Born: September 6, 1950; Died: July 30, 2012.
Uisdean Maclean, who has died aged 61 of cancer, came from a famous Hebridean family but made his life in London where he was a major figure in the world of marketing and advertising.
As director of the Broadcast Advertising Clearance Centre (BACC) for eight years, he was ultimately responsible for deciding if a TV advert was fit to be broadcast. He and his staff would view more than 20,000 commercials a year.
BACC was an independent body, funded by the ITV broadcasting companies. The advertising companies saw BACC as a policeman, a description Mr Maclean did not like, preferring that of a nurse. He believed it helped protect creativity in the industry. But it was a role that often saw him the focus of controversy.
In 2002 BACC banned adverts for a satirical cartoon after ruling they were offensive. In one then US President George W Bush was shown putting the video in a toaster rather than a video player. Another featuring David Beckham was also banned. The ad had him asking his wife: "Victoria, how do you spell DVD?"
Personally he was no fan of Mr Bush and was fairly indifferent to the then captain of England's prospects, but publicly he defended the BACC's decision, saying: "People are entitled not to be exploited for someone else's commercial gain."
However, he spent more of his time defending advertisers and their art rather than curtailing it.
It was in the industry's folklore how this man, who headed its watchdog, had not even seen a television until he was 12. His home was in South Uist, one of the last places in Britain to get TV reception.

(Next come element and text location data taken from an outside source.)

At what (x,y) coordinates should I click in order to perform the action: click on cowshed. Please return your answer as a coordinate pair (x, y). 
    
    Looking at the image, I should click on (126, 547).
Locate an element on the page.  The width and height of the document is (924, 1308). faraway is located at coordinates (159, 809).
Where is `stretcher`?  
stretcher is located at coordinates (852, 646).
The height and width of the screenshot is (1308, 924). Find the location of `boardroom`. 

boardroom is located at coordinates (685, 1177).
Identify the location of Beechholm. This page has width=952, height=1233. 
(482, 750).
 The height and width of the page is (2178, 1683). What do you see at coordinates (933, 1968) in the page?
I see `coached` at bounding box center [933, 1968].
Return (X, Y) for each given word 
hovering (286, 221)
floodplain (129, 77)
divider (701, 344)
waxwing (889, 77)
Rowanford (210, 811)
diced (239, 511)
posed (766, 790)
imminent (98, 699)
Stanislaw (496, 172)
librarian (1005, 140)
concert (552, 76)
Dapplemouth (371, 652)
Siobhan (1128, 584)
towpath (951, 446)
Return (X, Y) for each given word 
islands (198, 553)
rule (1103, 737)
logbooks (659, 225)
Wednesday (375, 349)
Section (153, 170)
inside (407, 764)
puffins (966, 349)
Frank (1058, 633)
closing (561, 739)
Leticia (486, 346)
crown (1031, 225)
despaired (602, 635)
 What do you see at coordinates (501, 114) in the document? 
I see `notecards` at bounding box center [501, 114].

Meanwhile one trade journal revealed some industry players had described him as a "dour Scot". It left his family and wide circle of friends wondering if those behind the description had ever actually met this most sociable of Gaels, who was its complete antithesis.
He was one of five sons. Their father, Alasdair Maclean , a native of Raasay and brother of the poet Sorley, was a renowned GP on South Uist; and their mother was from a notable Skye farming family of Macaskills.
He attended Lochboisdale Primary and the Royal High School in Edinburgh, before taking an honours degree in commerce at Edinburgh University. It was while he was a student he met his wife Moira, but their paths were to go in different directions after university only to meet again in later life.
He was to head to London and a position in the marketing department of the American multinational conglomerate 3M, where he stayed for three years before moving to cosmetic company Avon's overseas marketing department. Four years later he joined the ITV Association Copy Clearance Department, later renamed Broadcast Advertising Clearance Centre. He was promoted to director in 1996 until 2004 when BACC's work was taken over by Clearcast Ltd, and he moved into consultancy work.
Mr Maclean would regularly declare his masterplan was to relocate back to Scotland "sometime fairly soon".
It never happened and recently he admitted that after 40 years in London he was now working on a new strategy. It involved him staying exactly where he was, in the city he had come to love.
The Harringay Arms at Crouch Hill was his local pub, an English institution close to his heart. It was where the embrace of his local community was most obvious.
He had determined to make the most of retirement and indulge his passions from opera to sailing, walking to sport and photography. He also had been talking about learning to fly. But it was not just about doing his own thing. A caring man, among other commitments he was a volunteer mentor in the local secondary school, helping youngsters of lower reading ability in their first year. He was the longest serving volunteer and was asked to speak at the school's end-of-term assembly just a month or so ago.
He and Moira, to whom he was devoted, had a lot planned, but were cheated of their time by a recent diagnosis of cancer.
Shortly before Uisdean Maclean died his brother Cailean phoned from South Uist, where he was attending a Gaelic music festival. He had got a local piper to play his brother's favourite pipe tune down the phone to him in London. It was Pipe Major Donald MacLeod's hornpipe Crossing the Minch.
His family will soon make that journey with his ashes, taking him home one last time.